New insight into the interface of TiO2/C as nanocomposite electrode for lithium-ion batteries

Abstract

Coating the carbon layer onto the surface of TiO2 electrode is seen as an effective strategy to improve the electrochemical performance of lithium-ion batteries, particularly the reduced charge transfer resistance. The reduced charge transfer resistance was attributed to the chemical bonding between the phases. In this paper, however, we show that it is not only the chemical bonding but also the change of the activation energy differences that is responsible. Herein, we fabricate the carbon layer coated TiO2 electrode (TiO2/C) and combine the recently proposed modified Planck-Nernst-Poisson coupled Frumkin-Butler-Volmer (MPNP-FBV) model to address the above-mentioned issues.
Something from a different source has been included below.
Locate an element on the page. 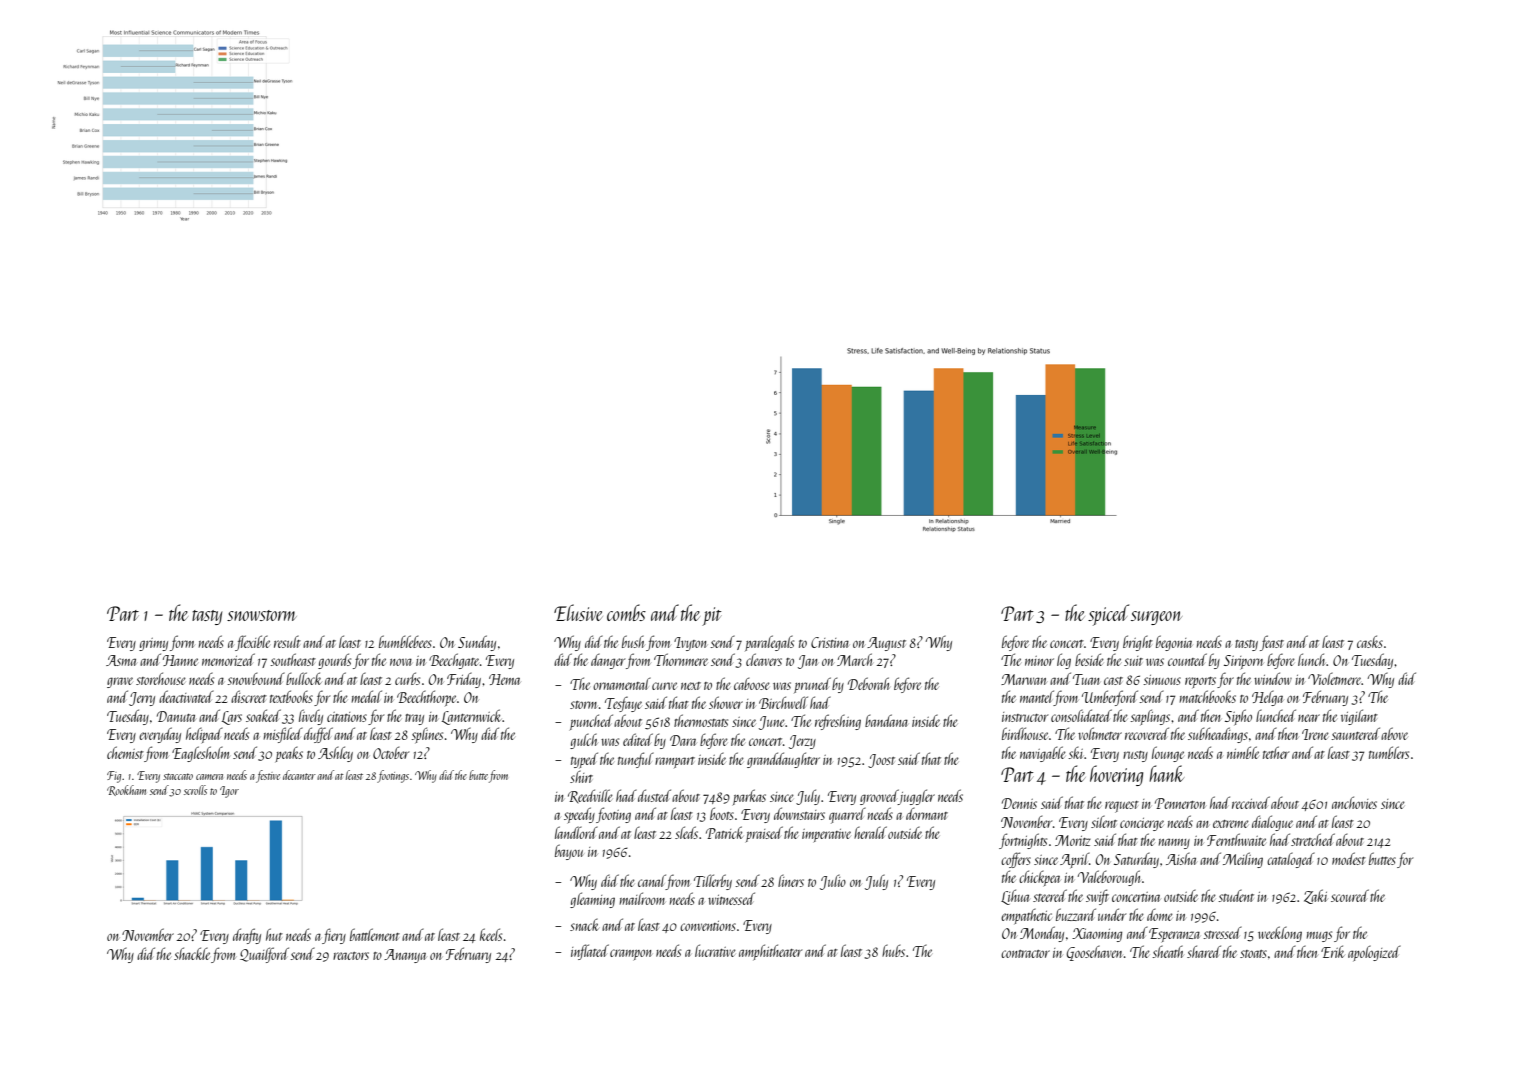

By combining the experimental results with the electrochemical model, the charge transfer resistance and the interface behaviors are analyzed. The results show that the performance of TiO2/C electrode based cells is determined by the carbon layer/TiO2 interface, while the cells based on TiO2 electrodes are limited by the electrolyte/TiO2 interface. Comparison between the electrochemical simulations and the experimental data indicates that this increased activation energy difference leads to the decrease of the charge transfer resistance. These results imply that activation energy difference across the interfaces can be a critical parameter for designing high performance batteries.